A Sale That’s Not A Sale

Print Friendly, PDF & Email
Print Friendly, PDF & Email

A Sale That’s Not A Sale

The Homebuyer Tax Credit isn’t even in the can and the marketing gimmicks are out to get buyers buying. …..A shameless ploy to bring buyers through the doors….. Here’s a preview:

National Real Estate Company Not Named RE/MAX Buyer Bonus

Missed the home buyer tax credit?

Now there’s an even better Buyer Bonus!

May 1st – July 31st

Get up to an $8,000 credit back at closing.

Participating properties will appear beginning May 1st. Come back to search for your dream home!

The National Real Estate Company Not Named RE/MAX Buyer Bonus Event is a national sales promotion that begins on May 1st and lasts through July 31st, 2010. Sellers participating in the promotion are giving 3% of the accepted offer price up to $8,000 credit at closing back to homebuyers who sign an offer before the July 31st deadline.

Open to all home buyers – No income limitations – No property eligibility requirements

The home buyer tax credit has come and gone. Fortunately, the door is now open to something even better – the National Real Estate Company Not Named RE/MAX Buyer Bonus Event! But hurry, The Buyer Bonus is a limited-time offer.

Let’s look at the facts of this “Big Event”.

1) Upto $8000. Any property under $266,667 is getting less.

2) Banks love when sellers give money back. They allow for up to the closing costs. (According to the IHRE Mortgage guy, it’s likely less than 3% on a $400k purchase.) What happens when you have a $1000 home inspection issue. If the seller gives the $1000, bet I know which 3% that comes out of.

3) “Participating” sellers also know that you are going to get another 3% when negotiations are finalized. Bet most of these sellers have a bottom line too. It’s not like walking into some store with an internet coupon that you whip out after making your best deal.

4) Limited Time Offer. In the Hoboken market where the average discount to sale price is 5%, what does this 3% thing mean. It’s like walking onto a used car lot and seeing all cars are 3% off this weekend only. Think you might be able to negotiate a 3% discount on your own this weekend, next weekend, next month, next year??? Might this be a line of reasoning that the seller’s agent is using to get the seller to agree to participate?

5) Let’s combine numbers two and three in a perfect storm scenario.

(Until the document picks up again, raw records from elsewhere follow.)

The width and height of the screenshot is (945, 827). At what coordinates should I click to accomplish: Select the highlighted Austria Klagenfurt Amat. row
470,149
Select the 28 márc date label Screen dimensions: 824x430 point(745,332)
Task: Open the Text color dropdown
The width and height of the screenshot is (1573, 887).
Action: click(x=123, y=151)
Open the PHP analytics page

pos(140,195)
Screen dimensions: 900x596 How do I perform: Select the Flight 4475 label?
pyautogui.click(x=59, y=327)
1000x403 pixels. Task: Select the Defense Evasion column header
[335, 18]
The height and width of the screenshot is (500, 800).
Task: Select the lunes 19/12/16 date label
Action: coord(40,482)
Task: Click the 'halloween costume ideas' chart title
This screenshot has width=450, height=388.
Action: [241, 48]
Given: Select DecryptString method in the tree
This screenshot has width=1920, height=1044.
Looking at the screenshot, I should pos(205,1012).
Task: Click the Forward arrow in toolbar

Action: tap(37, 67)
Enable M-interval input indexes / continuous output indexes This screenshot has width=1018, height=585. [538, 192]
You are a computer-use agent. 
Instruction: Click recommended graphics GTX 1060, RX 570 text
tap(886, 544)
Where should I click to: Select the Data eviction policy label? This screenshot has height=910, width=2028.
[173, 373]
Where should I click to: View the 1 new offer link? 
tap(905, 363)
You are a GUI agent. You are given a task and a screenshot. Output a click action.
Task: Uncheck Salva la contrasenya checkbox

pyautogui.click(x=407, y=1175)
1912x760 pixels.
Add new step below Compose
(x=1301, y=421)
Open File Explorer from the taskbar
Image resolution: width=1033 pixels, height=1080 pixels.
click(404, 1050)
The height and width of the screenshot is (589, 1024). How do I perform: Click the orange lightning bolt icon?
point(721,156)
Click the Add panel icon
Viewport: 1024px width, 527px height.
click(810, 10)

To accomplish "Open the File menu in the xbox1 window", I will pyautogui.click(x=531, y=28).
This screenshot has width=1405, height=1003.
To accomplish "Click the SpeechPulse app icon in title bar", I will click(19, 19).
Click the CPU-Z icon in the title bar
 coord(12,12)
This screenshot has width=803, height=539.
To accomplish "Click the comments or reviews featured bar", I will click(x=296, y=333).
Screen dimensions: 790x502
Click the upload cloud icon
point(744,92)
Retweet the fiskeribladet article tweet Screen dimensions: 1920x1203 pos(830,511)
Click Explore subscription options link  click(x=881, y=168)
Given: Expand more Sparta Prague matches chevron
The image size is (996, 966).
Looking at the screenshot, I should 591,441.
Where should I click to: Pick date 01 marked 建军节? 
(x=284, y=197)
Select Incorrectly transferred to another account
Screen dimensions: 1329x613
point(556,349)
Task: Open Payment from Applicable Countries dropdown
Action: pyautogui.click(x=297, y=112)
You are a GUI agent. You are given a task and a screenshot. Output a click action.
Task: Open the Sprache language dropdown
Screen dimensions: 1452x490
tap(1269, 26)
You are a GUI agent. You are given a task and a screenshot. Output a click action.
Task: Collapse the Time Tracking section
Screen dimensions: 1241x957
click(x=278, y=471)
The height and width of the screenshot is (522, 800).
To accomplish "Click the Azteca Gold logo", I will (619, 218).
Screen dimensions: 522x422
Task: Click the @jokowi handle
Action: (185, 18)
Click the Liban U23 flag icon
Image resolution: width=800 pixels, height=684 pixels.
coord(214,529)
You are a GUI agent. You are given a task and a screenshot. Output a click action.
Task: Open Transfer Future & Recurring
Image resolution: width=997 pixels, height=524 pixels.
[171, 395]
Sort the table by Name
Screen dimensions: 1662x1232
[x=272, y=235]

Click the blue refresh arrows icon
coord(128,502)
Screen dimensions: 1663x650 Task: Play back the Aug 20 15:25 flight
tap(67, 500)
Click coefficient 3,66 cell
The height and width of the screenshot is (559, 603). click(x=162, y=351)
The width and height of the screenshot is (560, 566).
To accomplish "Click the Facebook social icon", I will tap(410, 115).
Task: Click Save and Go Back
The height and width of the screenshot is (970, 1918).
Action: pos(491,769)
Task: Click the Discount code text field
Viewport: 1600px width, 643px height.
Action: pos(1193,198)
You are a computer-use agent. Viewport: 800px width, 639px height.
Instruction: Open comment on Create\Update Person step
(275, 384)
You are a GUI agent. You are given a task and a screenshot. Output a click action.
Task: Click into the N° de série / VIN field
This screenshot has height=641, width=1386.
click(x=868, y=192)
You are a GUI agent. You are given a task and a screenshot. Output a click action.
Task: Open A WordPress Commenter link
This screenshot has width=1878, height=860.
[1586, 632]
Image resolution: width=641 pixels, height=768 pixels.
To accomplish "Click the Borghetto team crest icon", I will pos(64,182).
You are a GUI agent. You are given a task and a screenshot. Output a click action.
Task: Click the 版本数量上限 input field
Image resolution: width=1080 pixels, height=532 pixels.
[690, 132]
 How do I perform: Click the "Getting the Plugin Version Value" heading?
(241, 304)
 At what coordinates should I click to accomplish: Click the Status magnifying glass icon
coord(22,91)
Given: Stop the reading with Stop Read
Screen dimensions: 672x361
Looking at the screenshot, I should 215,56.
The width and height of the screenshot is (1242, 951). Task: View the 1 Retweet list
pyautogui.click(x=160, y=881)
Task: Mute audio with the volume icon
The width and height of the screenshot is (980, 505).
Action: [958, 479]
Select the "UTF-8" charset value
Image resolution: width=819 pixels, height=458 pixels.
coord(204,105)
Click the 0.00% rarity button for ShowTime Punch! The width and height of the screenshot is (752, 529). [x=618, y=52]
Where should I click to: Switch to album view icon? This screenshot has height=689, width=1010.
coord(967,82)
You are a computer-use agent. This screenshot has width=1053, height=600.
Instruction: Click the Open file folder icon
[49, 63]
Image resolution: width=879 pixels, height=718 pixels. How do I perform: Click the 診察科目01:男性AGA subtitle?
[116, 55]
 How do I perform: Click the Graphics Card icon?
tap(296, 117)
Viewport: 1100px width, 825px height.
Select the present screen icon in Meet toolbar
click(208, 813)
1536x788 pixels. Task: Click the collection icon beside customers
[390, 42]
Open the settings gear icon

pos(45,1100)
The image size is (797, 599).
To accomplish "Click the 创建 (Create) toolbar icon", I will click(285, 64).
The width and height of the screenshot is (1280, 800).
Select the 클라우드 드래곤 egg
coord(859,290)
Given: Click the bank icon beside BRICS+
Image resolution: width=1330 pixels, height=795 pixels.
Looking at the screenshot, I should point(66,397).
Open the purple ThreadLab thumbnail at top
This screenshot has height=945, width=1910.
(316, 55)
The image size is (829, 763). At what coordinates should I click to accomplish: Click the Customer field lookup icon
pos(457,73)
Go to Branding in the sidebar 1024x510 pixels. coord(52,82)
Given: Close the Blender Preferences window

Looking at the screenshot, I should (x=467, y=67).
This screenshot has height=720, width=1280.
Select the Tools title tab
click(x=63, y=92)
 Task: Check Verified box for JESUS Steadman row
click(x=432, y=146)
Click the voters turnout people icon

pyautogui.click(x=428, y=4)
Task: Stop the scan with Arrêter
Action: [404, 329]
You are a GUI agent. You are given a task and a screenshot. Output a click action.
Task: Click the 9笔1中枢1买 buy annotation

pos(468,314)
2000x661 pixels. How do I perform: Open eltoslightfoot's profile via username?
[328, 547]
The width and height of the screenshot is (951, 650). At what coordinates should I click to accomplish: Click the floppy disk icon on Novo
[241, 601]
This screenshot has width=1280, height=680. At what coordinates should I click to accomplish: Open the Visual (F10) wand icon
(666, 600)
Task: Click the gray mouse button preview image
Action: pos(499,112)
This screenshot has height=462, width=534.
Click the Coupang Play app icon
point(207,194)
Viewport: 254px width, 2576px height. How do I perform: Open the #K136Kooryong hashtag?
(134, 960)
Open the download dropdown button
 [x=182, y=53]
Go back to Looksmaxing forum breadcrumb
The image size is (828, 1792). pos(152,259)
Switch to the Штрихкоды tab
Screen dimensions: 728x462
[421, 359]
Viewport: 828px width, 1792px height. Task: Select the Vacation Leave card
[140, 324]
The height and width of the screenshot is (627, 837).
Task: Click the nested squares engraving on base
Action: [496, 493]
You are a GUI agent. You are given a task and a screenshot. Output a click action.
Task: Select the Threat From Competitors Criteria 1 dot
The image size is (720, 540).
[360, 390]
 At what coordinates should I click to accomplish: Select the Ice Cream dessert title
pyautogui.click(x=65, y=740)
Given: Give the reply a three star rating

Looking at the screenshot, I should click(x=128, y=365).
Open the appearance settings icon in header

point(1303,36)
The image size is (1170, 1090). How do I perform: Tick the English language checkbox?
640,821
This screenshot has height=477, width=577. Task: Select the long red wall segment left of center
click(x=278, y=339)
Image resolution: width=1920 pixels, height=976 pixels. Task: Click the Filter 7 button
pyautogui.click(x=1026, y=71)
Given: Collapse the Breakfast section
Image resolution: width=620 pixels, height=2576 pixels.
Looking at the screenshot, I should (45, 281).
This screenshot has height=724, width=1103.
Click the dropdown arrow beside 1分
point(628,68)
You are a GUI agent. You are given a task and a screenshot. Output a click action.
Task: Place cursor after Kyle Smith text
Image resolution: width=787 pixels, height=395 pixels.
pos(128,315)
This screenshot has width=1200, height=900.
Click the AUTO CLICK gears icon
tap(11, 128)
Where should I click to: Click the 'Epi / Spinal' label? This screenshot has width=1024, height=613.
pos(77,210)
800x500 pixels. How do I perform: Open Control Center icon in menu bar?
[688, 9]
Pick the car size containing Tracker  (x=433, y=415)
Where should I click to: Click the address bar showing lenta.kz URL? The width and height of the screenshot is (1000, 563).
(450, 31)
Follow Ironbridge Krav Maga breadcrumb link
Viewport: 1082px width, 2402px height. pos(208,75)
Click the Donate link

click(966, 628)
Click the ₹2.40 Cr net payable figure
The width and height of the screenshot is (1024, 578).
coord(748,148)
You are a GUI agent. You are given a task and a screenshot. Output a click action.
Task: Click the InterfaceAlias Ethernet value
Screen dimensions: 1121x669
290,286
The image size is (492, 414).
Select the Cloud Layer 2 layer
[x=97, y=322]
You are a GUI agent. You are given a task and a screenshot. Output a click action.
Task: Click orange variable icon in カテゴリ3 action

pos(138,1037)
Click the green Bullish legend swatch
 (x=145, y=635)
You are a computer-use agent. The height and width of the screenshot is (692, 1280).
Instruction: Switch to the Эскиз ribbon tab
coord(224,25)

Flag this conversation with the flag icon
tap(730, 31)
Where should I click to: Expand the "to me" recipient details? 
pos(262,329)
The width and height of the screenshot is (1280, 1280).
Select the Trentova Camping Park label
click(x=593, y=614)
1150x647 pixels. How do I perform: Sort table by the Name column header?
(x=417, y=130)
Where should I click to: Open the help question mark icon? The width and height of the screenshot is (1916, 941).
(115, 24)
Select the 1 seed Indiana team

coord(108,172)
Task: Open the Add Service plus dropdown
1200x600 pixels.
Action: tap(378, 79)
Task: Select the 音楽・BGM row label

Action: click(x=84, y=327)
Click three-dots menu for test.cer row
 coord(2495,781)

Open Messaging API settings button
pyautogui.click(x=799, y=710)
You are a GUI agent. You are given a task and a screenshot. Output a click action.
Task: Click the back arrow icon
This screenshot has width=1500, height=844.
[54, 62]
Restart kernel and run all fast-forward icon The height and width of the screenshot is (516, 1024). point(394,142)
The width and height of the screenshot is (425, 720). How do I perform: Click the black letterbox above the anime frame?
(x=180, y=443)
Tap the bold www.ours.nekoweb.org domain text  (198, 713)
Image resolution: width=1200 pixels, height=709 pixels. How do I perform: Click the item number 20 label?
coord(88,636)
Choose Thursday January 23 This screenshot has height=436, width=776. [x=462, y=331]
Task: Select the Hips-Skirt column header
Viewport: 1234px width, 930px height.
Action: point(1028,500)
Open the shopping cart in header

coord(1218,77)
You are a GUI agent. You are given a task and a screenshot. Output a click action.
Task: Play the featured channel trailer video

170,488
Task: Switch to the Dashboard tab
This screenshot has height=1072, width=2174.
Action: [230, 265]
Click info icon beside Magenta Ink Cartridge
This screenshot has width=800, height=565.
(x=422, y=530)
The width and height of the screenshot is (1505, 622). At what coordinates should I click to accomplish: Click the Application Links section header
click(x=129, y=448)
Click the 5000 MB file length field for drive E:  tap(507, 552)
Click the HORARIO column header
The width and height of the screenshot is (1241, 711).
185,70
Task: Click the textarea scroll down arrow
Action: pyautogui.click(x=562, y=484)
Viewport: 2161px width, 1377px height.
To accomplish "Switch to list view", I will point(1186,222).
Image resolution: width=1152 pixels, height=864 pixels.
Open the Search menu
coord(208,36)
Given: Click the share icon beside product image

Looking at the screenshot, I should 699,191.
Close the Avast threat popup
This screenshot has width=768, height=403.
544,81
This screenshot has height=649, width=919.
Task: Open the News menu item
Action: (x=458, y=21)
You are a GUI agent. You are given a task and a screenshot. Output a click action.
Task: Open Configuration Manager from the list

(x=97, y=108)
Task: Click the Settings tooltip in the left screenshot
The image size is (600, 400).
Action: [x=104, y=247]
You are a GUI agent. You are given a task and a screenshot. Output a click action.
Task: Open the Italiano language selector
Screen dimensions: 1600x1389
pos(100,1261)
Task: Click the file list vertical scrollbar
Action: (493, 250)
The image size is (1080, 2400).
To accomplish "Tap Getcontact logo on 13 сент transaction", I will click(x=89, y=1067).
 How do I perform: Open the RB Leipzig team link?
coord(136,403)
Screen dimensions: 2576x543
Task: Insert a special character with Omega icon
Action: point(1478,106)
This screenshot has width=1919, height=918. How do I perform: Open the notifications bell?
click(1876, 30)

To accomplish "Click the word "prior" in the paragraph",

Buyer wants a place for $400k Sellers bottom line number is $400k. They settle at $408k with an $8000 rebate. Home inspections issues are $10,000. Maximum seller concession is 3% or $12,000. Seller gives $10,000 for home inspection issues and $2,000 rebate. Buyer pays $406k, not $400k. I can hear this deal blowing up all the way across town.

So to recap. Buyers will be rushing in to 1) sometimes get less than the $8000. 2)Have the “rebate” lessened by other seller concessions. 3) Be negotiating against themselves and 4) getting worse or the same deal they can get on their own in most cases. 5) an unstable situation where purchases are likely to fail during home inspection.

This is what I call a win-win. Kudos to the marketing genius that came up with this one…..Probably an Ohio State grad. Names have been changed to keep that guy in a job and off the city’s payroll….He has a cousin…need I say more.